Re: mini supercomputer

« Reply #16 on: June 10, 2008, 10:47:41 PM »

Actually, concerning the Geforce 8x00, SIMD isn't completely correct either - the 8800GTX, for instance, has 16 fully seperate multiprocessors, each with 16 ALUs which are truely SIMD, for a total of 128 ALUs. What this means is that within each multiprocessor, the 16 SIMD processors will run in lockstep with each other, BUT each of the 16 multiprocessors can branch seperately. Think of it like a 16 core processor, where each processor operates on a 16-wide group of registers simultaneously.

In practice, this will give you perhaps 90% efficiency on fractal rendering, because these 16 units of a given "core" most likely are operating on a 4x4 grid of pixels, meaning that the vast majority of the time, the bailout of one of these pixels is not much sooner than any of the others. The unit must iterate until all 16 pixels are bailed out (or MAX_ITERATIONS is reached), but since all 16 pixels are in a pretty tiny area (about the size of this comma , assuming you're using a small font) they will mostly end up finishing all about at the same time.

Branches are handled by masking out the computations of the units that take the branch, so that they effectively do nothing until all units are "finished" and ready to join in beyond the branch. This means that for a iteration loop, for instance, the units that have hit the bailout will "sit around" and do nothing until all units (in the 4x4 grid, remember) have bailed out. At this point, the multiprocessor can proceed down to the next line of code. Note that the multiprocessor doesn't necessarily have to do the whole MAX_ITERATIONS, just enough that all the processors have reached bailout.

It's interesting to contrast this to the Radeon 2800 (I THINK - I'm not up as well on their specific GPU numbers...), which has 4 separate multiprocessors, each with 16 SIMD processors, each of THOSE in turn having 5 ALUs for a collective total of 320 ALUs.

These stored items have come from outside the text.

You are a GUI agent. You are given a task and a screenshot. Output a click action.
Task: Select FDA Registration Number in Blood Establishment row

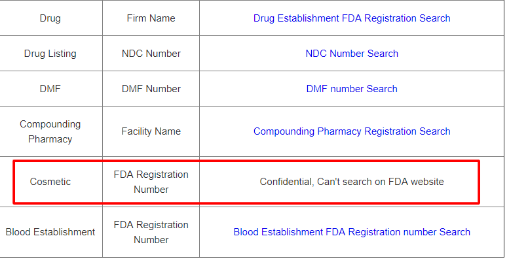pyautogui.click(x=151, y=232)
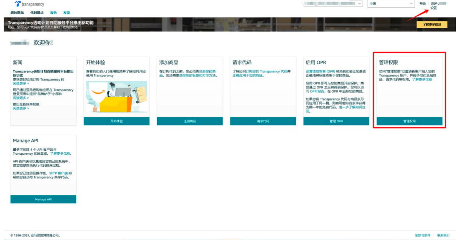
Task: Go to the 您的商品 tab
Action: click(x=17, y=13)
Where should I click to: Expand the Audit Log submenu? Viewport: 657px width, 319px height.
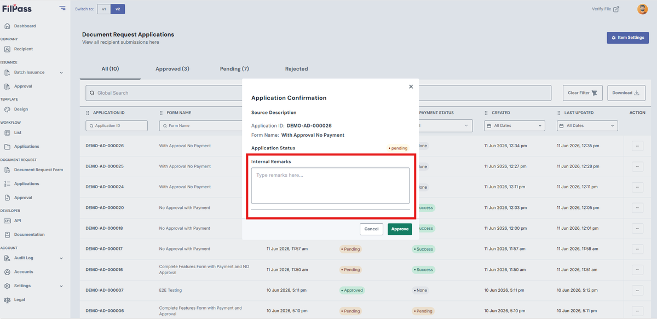coord(61,258)
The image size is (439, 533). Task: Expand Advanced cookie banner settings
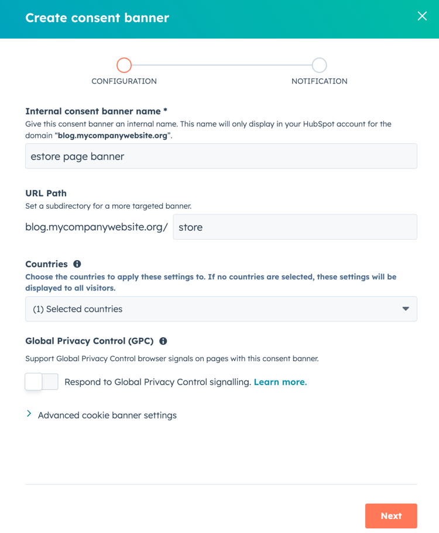tap(107, 415)
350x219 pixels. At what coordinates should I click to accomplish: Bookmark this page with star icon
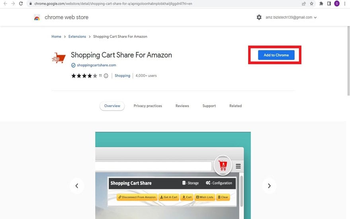point(312,4)
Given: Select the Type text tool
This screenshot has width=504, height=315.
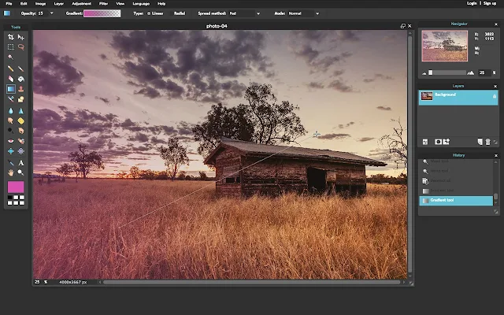Looking at the screenshot, I should click(x=21, y=161).
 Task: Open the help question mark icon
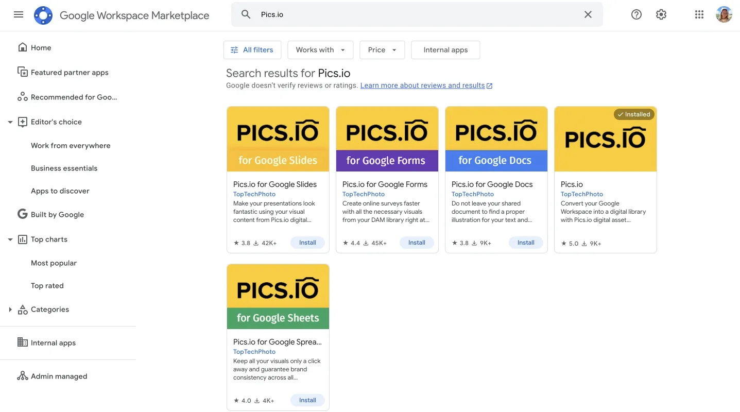(x=636, y=14)
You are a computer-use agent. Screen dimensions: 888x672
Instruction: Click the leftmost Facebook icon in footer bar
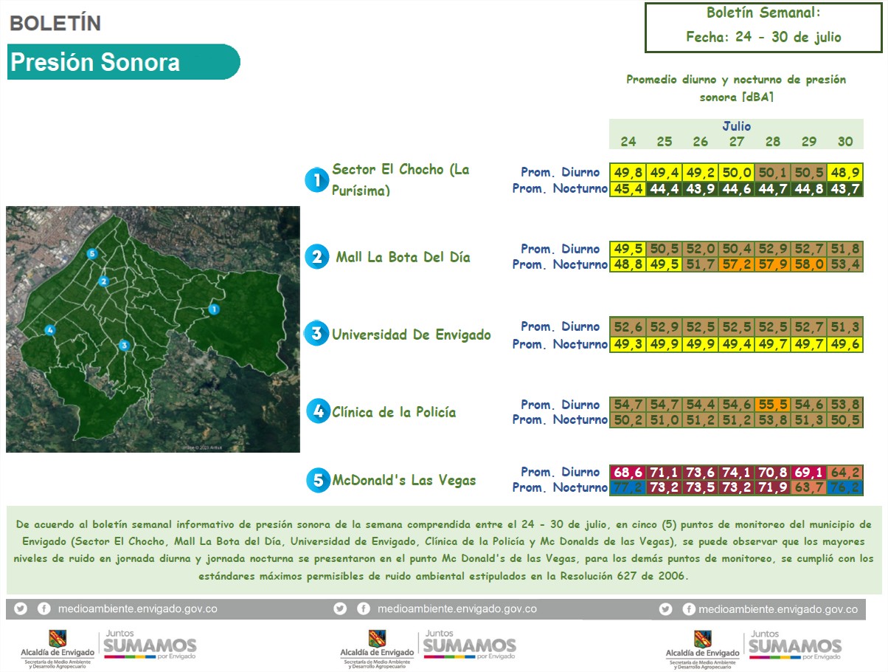coord(44,609)
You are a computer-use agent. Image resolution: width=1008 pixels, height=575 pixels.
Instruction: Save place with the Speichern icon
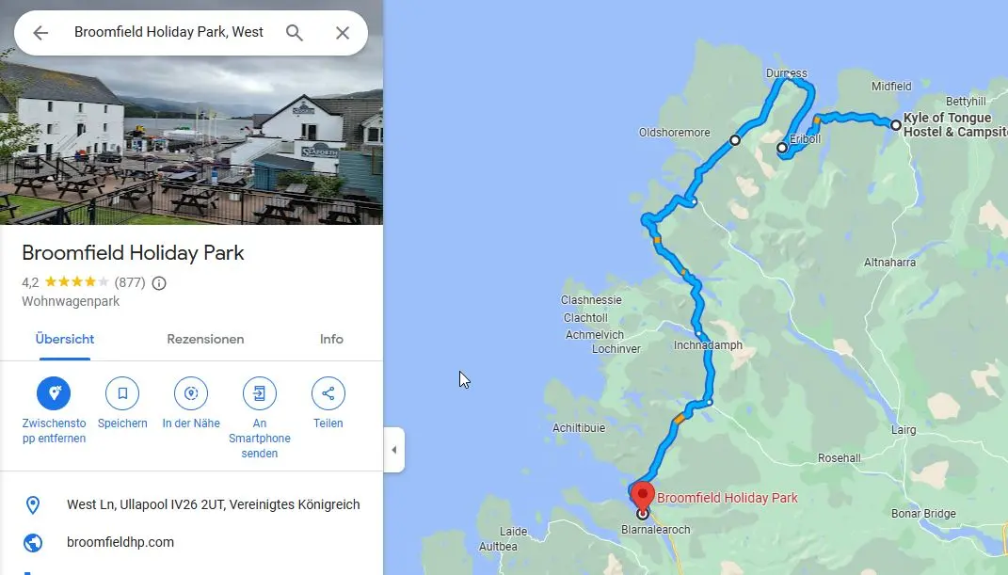click(122, 393)
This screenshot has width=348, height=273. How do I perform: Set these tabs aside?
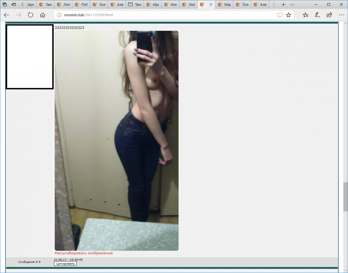(x=14, y=5)
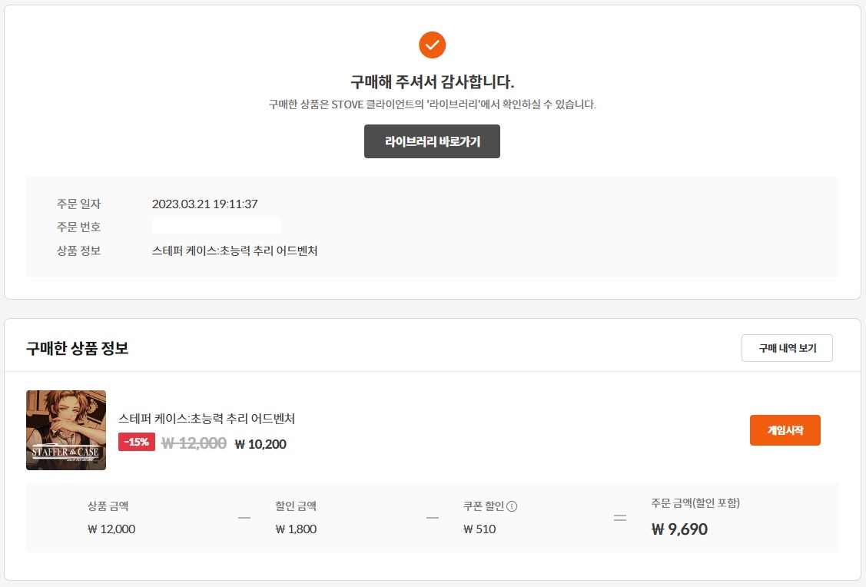Open the 라이브러리 바로가기 button
Screen dimensions: 866x587
coord(432,141)
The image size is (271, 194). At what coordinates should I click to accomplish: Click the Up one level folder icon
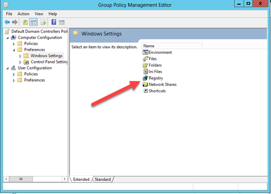click(x=26, y=22)
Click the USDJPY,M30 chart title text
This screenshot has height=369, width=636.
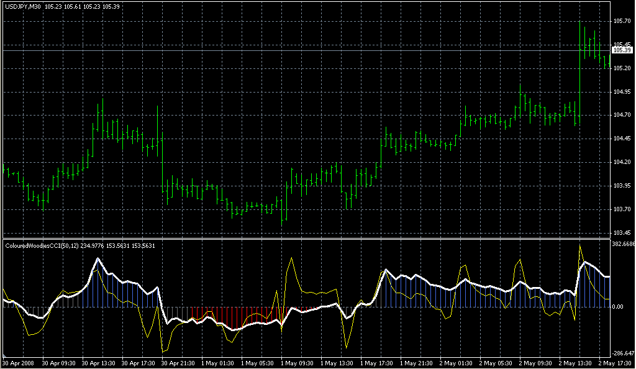(24, 7)
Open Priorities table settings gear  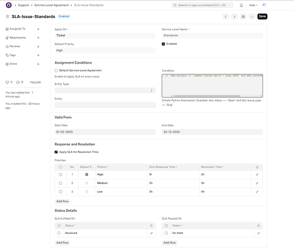coord(257,167)
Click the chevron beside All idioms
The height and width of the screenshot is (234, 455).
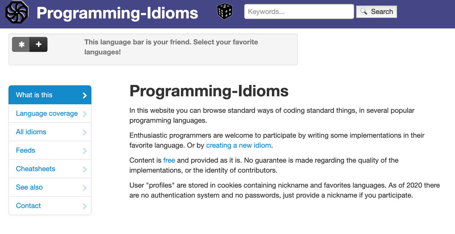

The thing to note here (and why the 320 ALUs do not trump the 128 of the GeForce) is that the groups of 5 ALUs are bound together on the same pixel, rather than split among multiple pixels. This leaves it to the programmer to somehow get their code to do the work for a single pixel to somehow spread out its arithmetic among the 5 ALUs. (Actually, it's a bit more complicated than that, since the 5 ALUs are not exactly SIMD, rather, they are 4+1 SIMD, with 4 standard ALUs in SIMD, and one special super-ALU which kinda supplements the others - e.g. the 5th unit is the only one that has hardware accelerated transcendental operations (sin, cos, e^x, ect) and you might have a opcode that tells the 4 units to multiply, then add the 5th unit to each of their results)

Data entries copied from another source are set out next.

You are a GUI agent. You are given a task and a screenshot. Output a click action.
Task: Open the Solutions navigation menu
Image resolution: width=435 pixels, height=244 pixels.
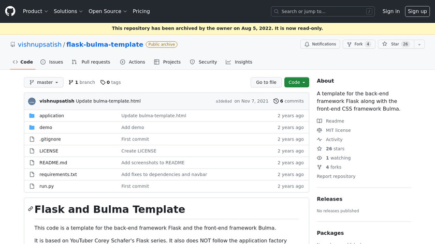click(68, 11)
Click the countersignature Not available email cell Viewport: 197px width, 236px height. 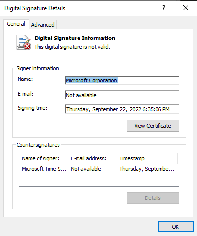pos(86,169)
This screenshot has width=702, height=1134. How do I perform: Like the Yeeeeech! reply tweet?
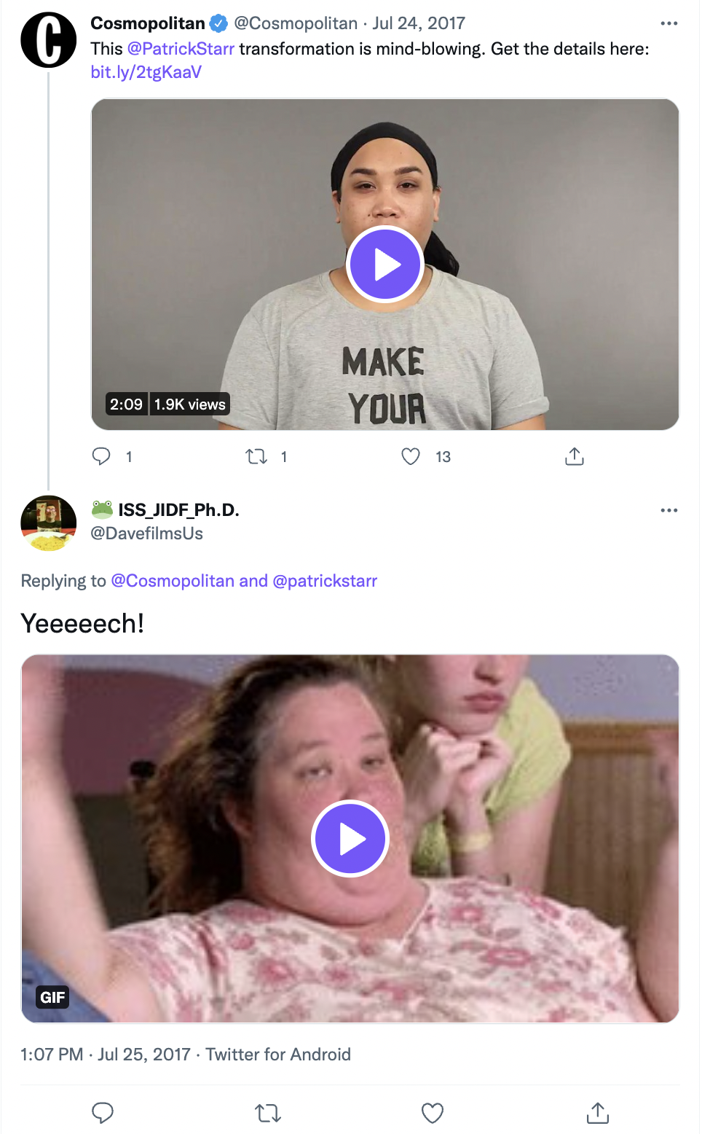click(433, 1113)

ANYWAY... before I make your headaches from reading this any worse (it's HARD to explain this sort of thing without going even further into the jargon than I already did...), the ultimate point is GPUZ DO L33T FRACTALZ!!11! XD

For example, I have a screensaver I wrote which can render some pretty hairy fractals (e^(sin(a*z)+cos(b*z) for instance) at a smooth framerate (30-60fps on average) with 50 or so iterations at a whopping screen resolution of 2048x1536! What do you do with fractals rendered in 1/40th of a second? Realtime animation, of course! Watch the fractal change as the values of a and b change...

The downside to all this (and it's a big one) is that the GPU only does native single precision floating point - no zooming (at least not much) for you! Still, you can of course write code in the shader to emulate higher precision the same way some fractal programs do deep zoom - it will just run a good deal slower, although still faster than the CPU...

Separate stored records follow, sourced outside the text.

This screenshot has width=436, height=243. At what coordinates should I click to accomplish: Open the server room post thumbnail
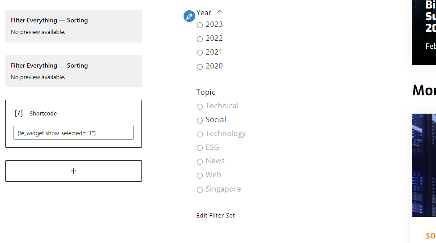[x=424, y=165]
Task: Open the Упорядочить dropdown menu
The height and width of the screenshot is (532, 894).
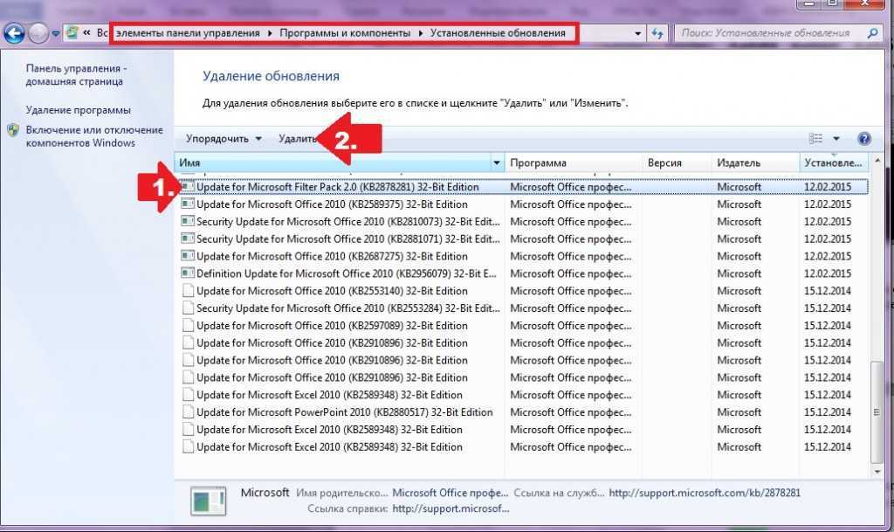Action: tap(224, 139)
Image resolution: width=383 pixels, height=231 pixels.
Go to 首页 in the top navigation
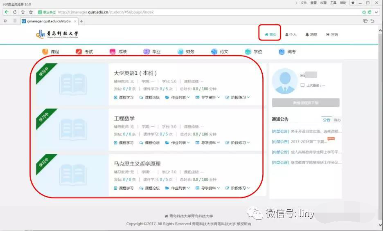click(x=270, y=34)
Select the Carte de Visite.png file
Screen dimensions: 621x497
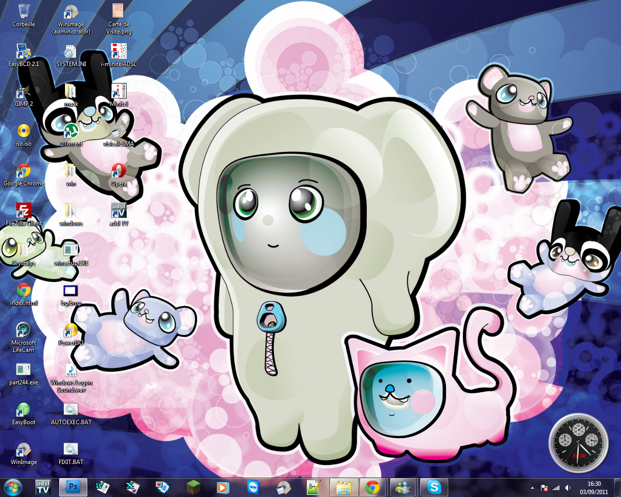tap(118, 12)
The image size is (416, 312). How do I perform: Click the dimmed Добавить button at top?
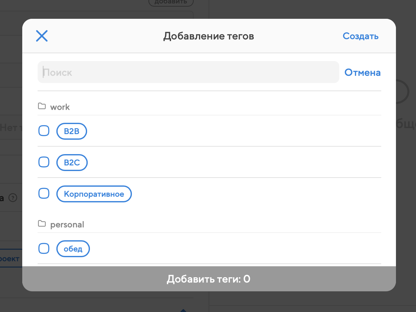pyautogui.click(x=171, y=2)
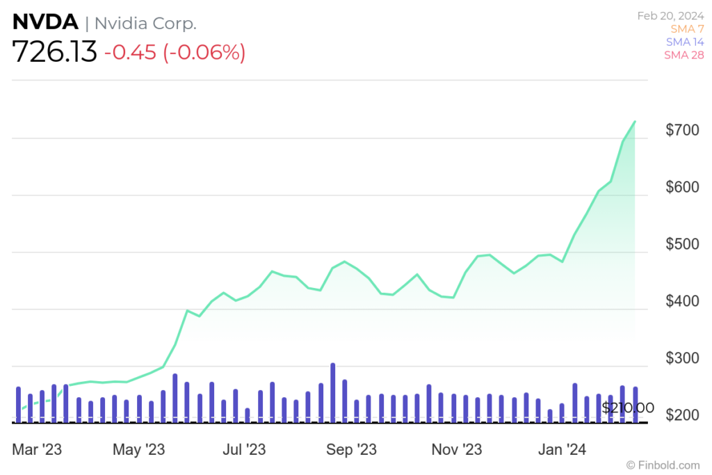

By the way (insert shameless plug) if you want to see that screensaver, you can download it yourself from https://sourceforge.net/projects/gpujuliascreens/. Note that it uses DirectX 10, and will not run on anything less, so don't bother if you don't have Windows Vista and a new graphics card (Geforce 8x00+, Radeon 2*00+).


	Logged

cKleinhuis

Administrator
Fractal Senior

Posts: 7044

formerly known as 'Trifox'

Re: mini supercomputer

« Reply #17 on: June 10, 2008, 10:58:49 PM »

hey there, great to see another GPU fanatic, it is true, the single floating point values are far to few to achieve high deep rates, but this way you stay realtime cheesy

have you experience with the extended floating point unit on nvidia cards ? i heard they can do 64 bit floating point precision - or something, but on the gpu ... afro


	Logged

---

divide and conquer - iterate and rule - chaos is No random!

cKleinhuis

Administrator
Fractal Senior

Posts: 7044

formerly known as 'Trifox'

Re: mini supercomputer

« Reply #18 on: June 10, 2008, 11:06:17 PM »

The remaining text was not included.